# [Material to process]
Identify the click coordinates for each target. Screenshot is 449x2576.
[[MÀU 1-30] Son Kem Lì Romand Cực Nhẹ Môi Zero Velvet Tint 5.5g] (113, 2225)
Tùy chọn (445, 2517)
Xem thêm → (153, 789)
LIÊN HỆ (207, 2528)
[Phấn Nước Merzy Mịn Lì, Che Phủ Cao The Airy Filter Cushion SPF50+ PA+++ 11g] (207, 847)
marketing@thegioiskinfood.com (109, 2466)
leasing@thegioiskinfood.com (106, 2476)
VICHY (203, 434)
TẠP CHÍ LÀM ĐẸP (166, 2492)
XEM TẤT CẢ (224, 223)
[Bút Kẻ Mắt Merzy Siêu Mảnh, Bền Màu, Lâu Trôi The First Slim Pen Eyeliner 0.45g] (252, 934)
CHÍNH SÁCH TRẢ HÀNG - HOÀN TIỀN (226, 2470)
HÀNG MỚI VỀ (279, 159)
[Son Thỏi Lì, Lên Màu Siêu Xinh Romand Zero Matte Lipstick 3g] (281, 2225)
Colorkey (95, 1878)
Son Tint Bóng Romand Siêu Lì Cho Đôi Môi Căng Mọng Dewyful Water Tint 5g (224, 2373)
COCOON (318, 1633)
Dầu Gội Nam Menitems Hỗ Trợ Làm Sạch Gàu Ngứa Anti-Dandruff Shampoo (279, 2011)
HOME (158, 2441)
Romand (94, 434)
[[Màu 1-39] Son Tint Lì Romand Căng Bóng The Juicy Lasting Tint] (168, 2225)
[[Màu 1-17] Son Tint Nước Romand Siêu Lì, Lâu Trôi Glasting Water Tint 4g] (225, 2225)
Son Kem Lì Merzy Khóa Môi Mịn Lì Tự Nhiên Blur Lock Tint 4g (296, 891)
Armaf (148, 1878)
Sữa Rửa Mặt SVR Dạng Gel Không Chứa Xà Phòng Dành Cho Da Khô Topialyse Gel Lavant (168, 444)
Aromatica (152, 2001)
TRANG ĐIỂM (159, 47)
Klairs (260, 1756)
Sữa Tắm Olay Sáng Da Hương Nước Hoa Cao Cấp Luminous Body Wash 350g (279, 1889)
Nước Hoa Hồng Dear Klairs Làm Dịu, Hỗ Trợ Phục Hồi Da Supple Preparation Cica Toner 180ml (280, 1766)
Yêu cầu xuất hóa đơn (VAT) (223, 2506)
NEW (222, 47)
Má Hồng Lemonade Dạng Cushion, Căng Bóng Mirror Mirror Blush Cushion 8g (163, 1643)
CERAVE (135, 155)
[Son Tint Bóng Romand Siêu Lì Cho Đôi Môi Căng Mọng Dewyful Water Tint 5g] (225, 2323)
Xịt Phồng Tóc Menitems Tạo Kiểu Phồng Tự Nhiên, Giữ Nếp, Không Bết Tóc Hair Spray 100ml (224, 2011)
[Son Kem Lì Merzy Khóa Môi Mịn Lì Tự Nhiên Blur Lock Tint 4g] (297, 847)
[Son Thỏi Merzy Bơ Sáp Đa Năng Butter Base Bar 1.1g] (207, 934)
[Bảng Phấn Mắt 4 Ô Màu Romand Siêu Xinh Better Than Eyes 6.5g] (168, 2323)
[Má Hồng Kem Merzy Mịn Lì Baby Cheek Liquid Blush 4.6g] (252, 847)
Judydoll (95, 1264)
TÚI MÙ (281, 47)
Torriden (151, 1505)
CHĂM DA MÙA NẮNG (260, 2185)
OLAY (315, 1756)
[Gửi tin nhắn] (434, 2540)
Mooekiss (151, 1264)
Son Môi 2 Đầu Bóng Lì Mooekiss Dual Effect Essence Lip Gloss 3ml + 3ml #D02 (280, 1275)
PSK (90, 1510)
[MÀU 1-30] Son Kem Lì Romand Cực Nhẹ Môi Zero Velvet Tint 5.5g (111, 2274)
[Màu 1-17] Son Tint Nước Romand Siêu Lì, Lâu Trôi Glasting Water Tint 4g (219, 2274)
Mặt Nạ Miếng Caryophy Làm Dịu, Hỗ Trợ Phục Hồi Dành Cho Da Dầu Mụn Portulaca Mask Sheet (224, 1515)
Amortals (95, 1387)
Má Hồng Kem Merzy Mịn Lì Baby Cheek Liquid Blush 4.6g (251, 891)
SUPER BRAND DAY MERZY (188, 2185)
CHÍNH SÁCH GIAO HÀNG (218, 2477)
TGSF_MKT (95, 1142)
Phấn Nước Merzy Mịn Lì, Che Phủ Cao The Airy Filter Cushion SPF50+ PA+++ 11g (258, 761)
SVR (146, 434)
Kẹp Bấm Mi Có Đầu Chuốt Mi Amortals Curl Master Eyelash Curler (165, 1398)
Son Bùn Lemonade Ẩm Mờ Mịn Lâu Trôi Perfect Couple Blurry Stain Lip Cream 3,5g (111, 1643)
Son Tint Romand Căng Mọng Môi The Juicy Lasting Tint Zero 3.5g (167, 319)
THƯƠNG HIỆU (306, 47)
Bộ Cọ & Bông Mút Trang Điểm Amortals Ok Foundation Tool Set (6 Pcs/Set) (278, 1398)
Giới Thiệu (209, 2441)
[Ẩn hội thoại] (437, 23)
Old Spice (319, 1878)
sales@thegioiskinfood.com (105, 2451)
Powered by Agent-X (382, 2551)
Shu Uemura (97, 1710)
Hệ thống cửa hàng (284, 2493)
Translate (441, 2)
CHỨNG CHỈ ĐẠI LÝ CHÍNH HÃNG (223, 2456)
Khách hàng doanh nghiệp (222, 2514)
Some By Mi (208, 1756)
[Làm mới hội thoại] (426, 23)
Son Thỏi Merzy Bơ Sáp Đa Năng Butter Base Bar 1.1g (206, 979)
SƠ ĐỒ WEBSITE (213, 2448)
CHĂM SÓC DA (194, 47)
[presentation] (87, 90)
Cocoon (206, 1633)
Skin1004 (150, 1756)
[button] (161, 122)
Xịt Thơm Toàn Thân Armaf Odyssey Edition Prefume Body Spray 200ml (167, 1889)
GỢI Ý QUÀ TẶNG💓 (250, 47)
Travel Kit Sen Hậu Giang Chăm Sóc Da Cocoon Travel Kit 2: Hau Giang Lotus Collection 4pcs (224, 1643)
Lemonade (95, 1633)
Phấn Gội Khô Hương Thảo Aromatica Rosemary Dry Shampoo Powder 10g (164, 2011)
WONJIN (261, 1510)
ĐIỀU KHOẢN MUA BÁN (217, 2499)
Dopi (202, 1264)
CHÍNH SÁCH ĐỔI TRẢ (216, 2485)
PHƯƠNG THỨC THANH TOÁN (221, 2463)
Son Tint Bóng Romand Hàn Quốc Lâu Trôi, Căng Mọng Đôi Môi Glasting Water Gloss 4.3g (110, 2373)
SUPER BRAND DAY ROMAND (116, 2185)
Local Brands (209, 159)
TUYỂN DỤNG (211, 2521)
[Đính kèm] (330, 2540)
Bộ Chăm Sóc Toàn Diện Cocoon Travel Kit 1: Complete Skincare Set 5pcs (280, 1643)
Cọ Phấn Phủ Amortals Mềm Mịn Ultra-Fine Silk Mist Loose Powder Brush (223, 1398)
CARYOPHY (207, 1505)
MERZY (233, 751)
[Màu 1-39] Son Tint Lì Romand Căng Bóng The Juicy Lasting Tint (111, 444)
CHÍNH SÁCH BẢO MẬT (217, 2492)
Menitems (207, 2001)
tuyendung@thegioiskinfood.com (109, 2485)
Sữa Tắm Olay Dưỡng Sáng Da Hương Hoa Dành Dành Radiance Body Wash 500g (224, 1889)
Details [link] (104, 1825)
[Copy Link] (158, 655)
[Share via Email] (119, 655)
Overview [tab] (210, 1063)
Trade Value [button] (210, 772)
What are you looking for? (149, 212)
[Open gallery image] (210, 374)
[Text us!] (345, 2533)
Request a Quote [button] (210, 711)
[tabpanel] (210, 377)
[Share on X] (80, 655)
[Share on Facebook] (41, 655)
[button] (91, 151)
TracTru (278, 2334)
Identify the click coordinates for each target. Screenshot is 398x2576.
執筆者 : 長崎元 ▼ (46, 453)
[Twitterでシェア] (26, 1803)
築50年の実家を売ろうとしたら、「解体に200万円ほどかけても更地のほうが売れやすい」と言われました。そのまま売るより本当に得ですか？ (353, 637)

# [The task]
Restate word for word the entries above, starting at the line with "THƯƠNG HIỆU (306, 47)" and ending at the line with "[Làm mới hội thoại] (426, 23)", inclusive, and no others.

# [Written answer]
THƯƠNG HIỆU (306, 47)
Bộ Cọ & Bông Mút Trang Điểm Amortals Ok Foundation Tool Set (6 Pcs/Set) (278, 1398)
Giới Thiệu (209, 2441)
[Ẩn hội thoại] (437, 23)
Old Spice (319, 1878)
sales@thegioiskinfood.com (105, 2451)
Powered by Agent-X (382, 2551)
Shu Uemura (97, 1710)
Hệ thống cửa hàng (284, 2493)
Translate (441, 2)
CHỨNG CHỈ ĐẠI LÝ CHÍNH HÃNG (223, 2456)
Khách hàng doanh nghiệp (222, 2514)
Some By Mi (208, 1756)
[Làm mới hội thoại] (426, 23)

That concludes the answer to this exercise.